╭─ DATA LISTING
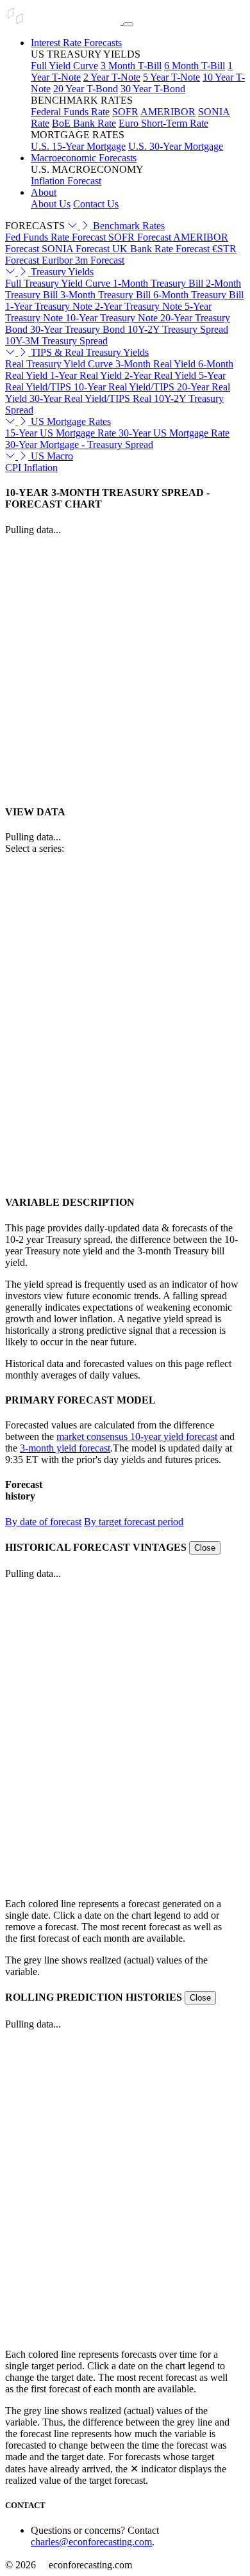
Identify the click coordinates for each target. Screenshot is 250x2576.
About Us (51, 203)
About (43, 192)
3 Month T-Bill (131, 65)
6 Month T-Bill (194, 65)
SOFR (125, 111)
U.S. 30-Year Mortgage (175, 146)
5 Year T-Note (171, 77)
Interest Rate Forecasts (76, 42)
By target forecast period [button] (133, 1521)
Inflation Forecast (66, 180)
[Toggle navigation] (128, 24)
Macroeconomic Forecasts (84, 157)
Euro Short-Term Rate (163, 123)
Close (204, 1548)
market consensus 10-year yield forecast (136, 1436)
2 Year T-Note (111, 77)
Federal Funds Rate (70, 111)
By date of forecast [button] (43, 1521)
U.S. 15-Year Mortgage (78, 146)
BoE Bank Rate (84, 123)
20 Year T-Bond (85, 88)
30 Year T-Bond (153, 88)
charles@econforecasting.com (91, 2541)
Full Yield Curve (64, 65)
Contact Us (96, 203)
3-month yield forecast (65, 1448)
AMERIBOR (168, 111)
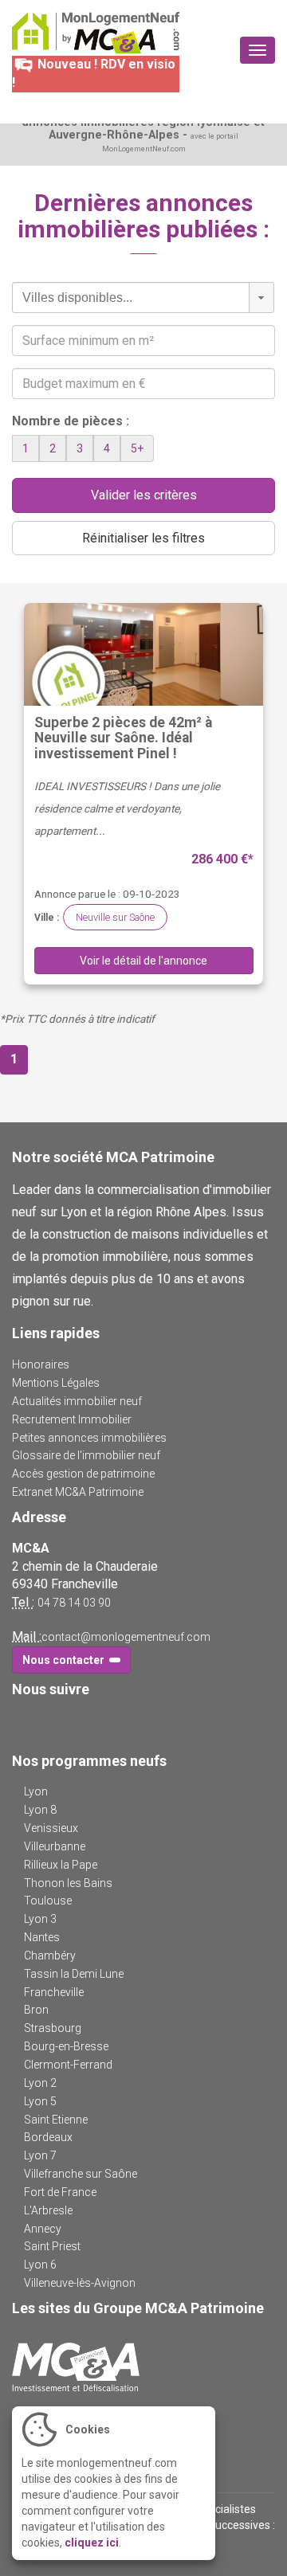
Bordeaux (48, 2137)
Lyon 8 (40, 1809)
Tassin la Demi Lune (74, 1973)
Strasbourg (52, 2028)
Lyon (36, 1791)
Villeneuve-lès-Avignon (80, 2283)
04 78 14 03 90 (74, 1602)
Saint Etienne (56, 2119)
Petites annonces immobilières (89, 1437)
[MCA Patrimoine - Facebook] (22, 1722)
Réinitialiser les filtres (143, 538)
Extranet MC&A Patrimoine (78, 1492)
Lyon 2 (40, 2083)
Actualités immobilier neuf (77, 1401)
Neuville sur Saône (115, 917)
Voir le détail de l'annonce (143, 960)
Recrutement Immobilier (72, 1419)
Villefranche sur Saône (80, 2173)
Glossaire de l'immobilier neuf (86, 1455)
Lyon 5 (40, 2101)
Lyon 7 (40, 2155)
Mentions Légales (56, 1382)
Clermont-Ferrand (68, 2064)
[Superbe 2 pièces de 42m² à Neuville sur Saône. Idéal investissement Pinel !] (143, 654)
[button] (261, 297)
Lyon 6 (40, 2264)
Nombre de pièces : (70, 421)
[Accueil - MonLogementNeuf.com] (95, 32)
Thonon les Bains (68, 1883)
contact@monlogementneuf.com (125, 1637)
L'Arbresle (48, 2210)
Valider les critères (144, 495)
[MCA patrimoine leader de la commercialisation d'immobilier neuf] (143, 2367)
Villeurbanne (54, 1846)
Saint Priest (52, 2246)
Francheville (54, 1992)
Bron (36, 2009)
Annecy (42, 2228)
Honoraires (40, 1364)
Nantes (42, 1937)
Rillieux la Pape (60, 1864)
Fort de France (60, 2192)
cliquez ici (92, 2542)
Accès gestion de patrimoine (83, 1473)
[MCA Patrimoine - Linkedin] (45, 1722)
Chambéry (50, 1955)
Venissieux (51, 1828)
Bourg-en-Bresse (66, 2046)
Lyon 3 (40, 1918)
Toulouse (48, 1900)
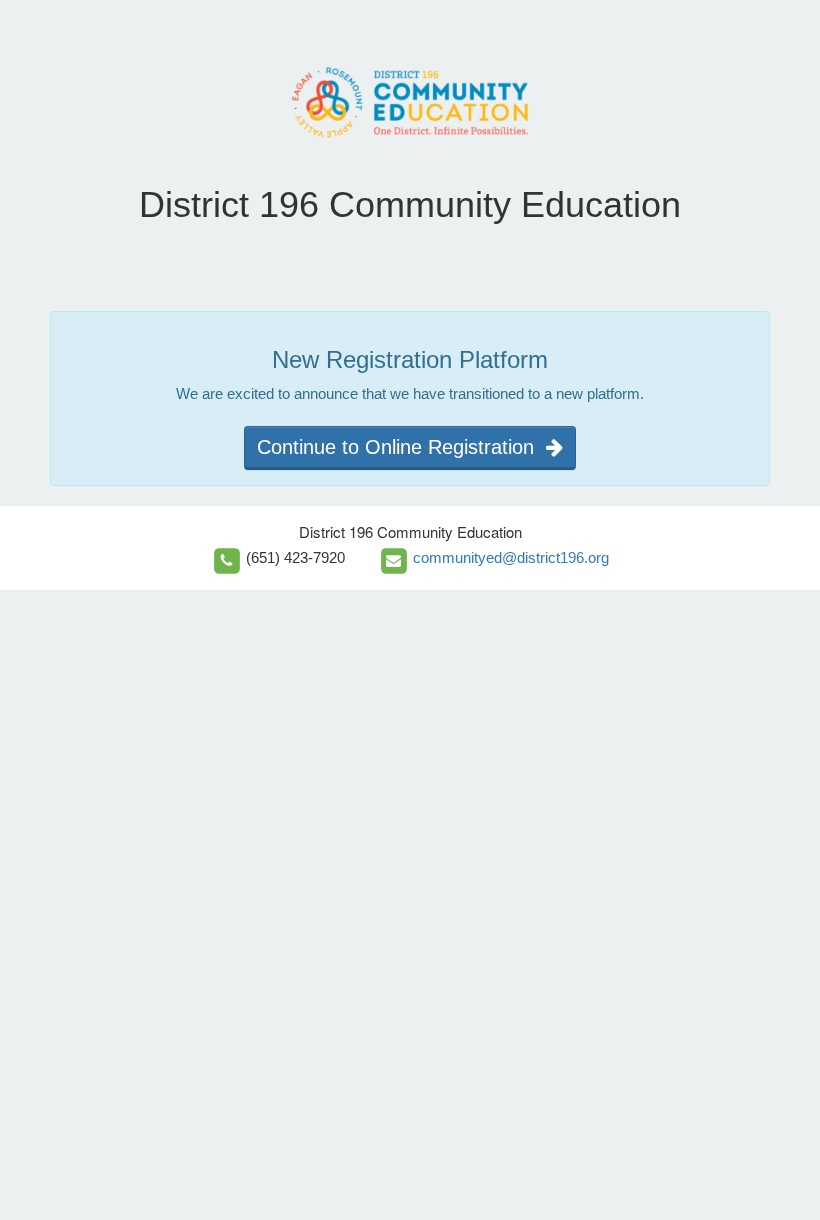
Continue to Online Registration (401, 447)
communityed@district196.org (511, 557)
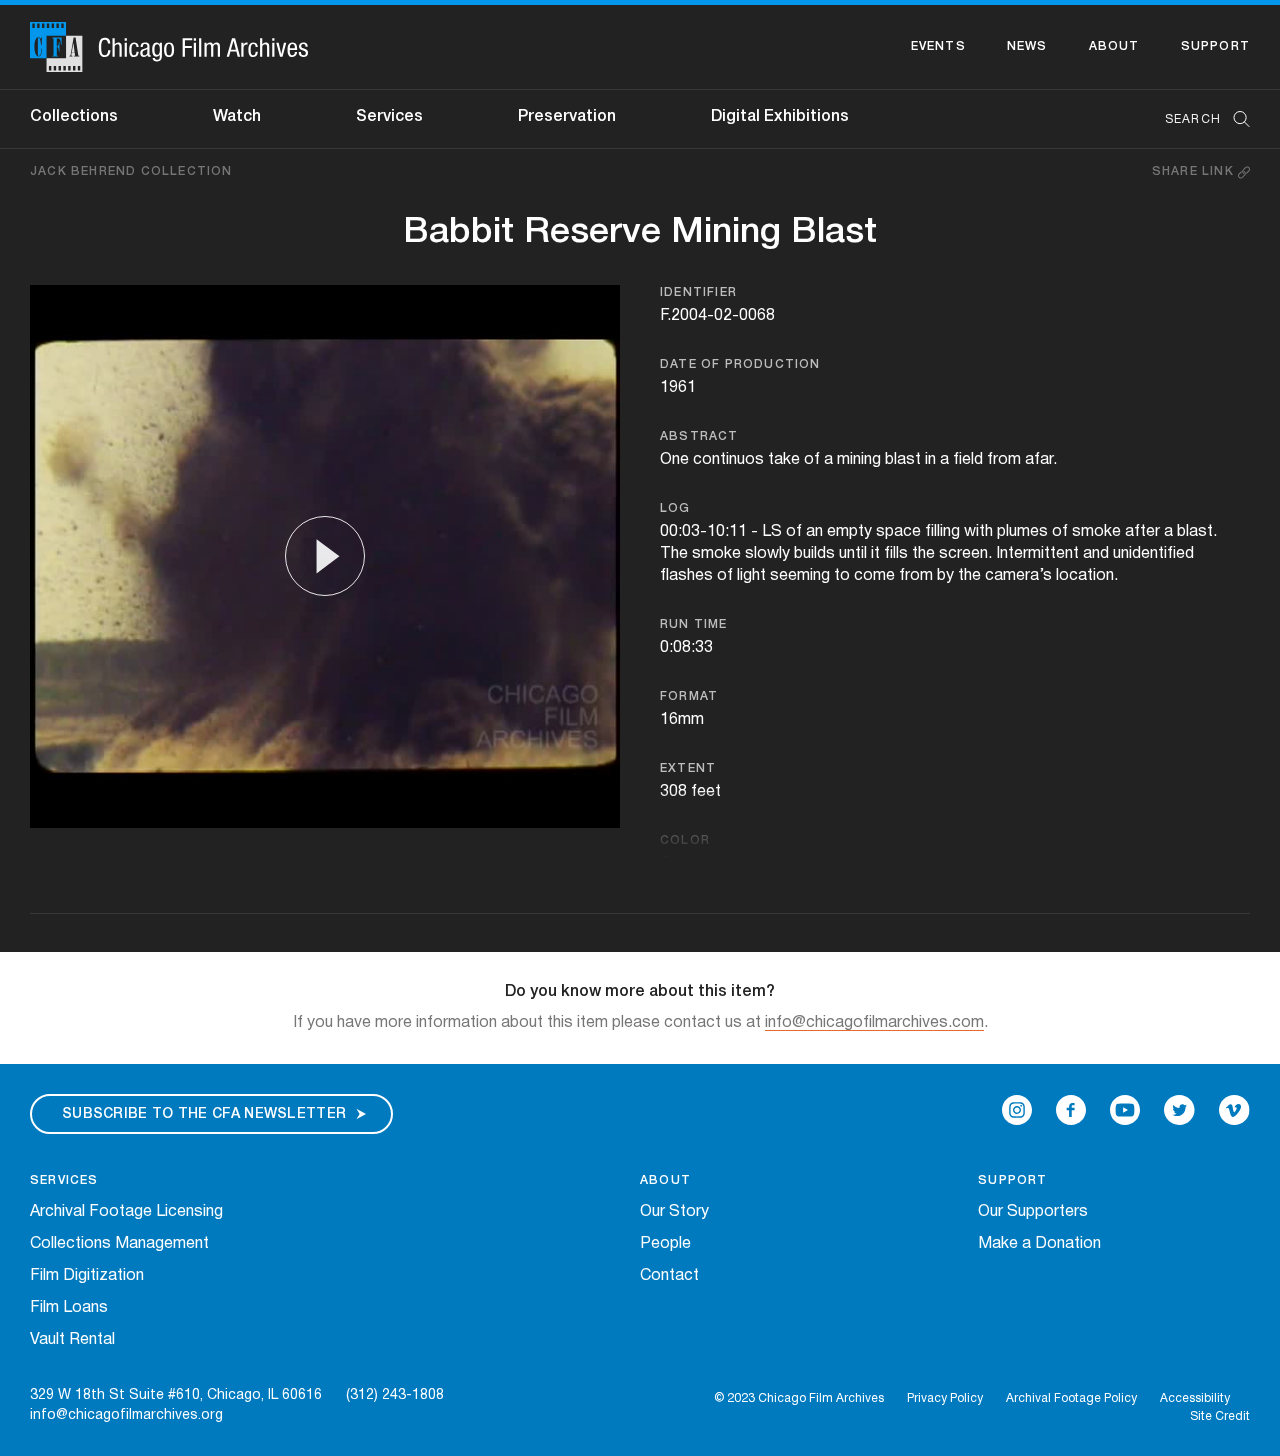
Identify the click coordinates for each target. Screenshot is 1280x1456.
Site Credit (1220, 1416)
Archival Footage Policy (1071, 1398)
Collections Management (119, 1244)
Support (1215, 46)
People (665, 1244)
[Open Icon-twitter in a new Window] (1179, 1110)
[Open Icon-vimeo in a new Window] (1234, 1110)
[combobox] (1197, 119)
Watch (237, 117)
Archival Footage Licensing (126, 1212)
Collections (74, 117)
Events (938, 46)
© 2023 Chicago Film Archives (799, 1398)
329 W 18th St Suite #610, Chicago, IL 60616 (176, 1395)
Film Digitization (87, 1276)
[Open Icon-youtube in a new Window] (1125, 1110)
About (1114, 46)
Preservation (567, 117)
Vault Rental (72, 1340)
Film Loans (69, 1308)
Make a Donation (1039, 1244)
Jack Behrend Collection (131, 171)
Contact (669, 1276)
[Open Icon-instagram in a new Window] (1017, 1110)
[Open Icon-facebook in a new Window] (1071, 1110)
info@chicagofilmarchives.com (874, 1023)
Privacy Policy (945, 1398)
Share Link (1195, 171)
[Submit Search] (1235, 119)
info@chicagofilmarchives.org (126, 1415)
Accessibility (1195, 1398)
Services (389, 117)
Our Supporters (1033, 1212)
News (1027, 46)
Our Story (674, 1212)
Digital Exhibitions (780, 117)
╰─
WHAT THIS TASK INVOLVES:
Write down again, exactly as given, only the lines above that fall from the line with "Voir le détail de l'annonce (143, 960)" to the line with "Venissieux (51, 1828)", inclusive.

RESPONSE TO THIS EXERCISE:
Voir le détail de l'annonce (143, 960)
Recrutement Immobilier (72, 1419)
Villefranche sur Saône (80, 2173)
Glossaire de l'immobilier neuf (86, 1455)
Lyon 5 (40, 2101)
Lyon 7 (40, 2155)
Mentions Légales (56, 1382)
Clermont-Ferrand (68, 2064)
[Superbe 2 pièces de 42m² à Neuville sur Saône. Idéal investissement Pinel !] (143, 654)
[button] (261, 297)
Lyon 6 (40, 2264)
Nombre de pièces : (70, 421)
[Accueil - MonLogementNeuf.com] (95, 32)
Thonon les Bains (68, 1883)
contact@monlogementneuf.com (125, 1637)
L'Arbresle (48, 2210)
Valider les critères (144, 495)
[MCA patrimoine leader de la commercialisation d'immobilier neuf] (143, 2367)
Villeurbanne (54, 1846)
Saint Priest (52, 2246)
Francheville (54, 1992)
Bron (36, 2009)
Annecy (42, 2228)
Honoraires (40, 1364)
Nantes (42, 1937)
Rillieux la Pape (60, 1864)
Fort de France (60, 2192)
cliquez ici (92, 2542)
Accès gestion de patrimoine (83, 1473)
[MCA Patrimoine - Linkedin] (45, 1722)
Chambéry (50, 1955)
Venissieux (51, 1828)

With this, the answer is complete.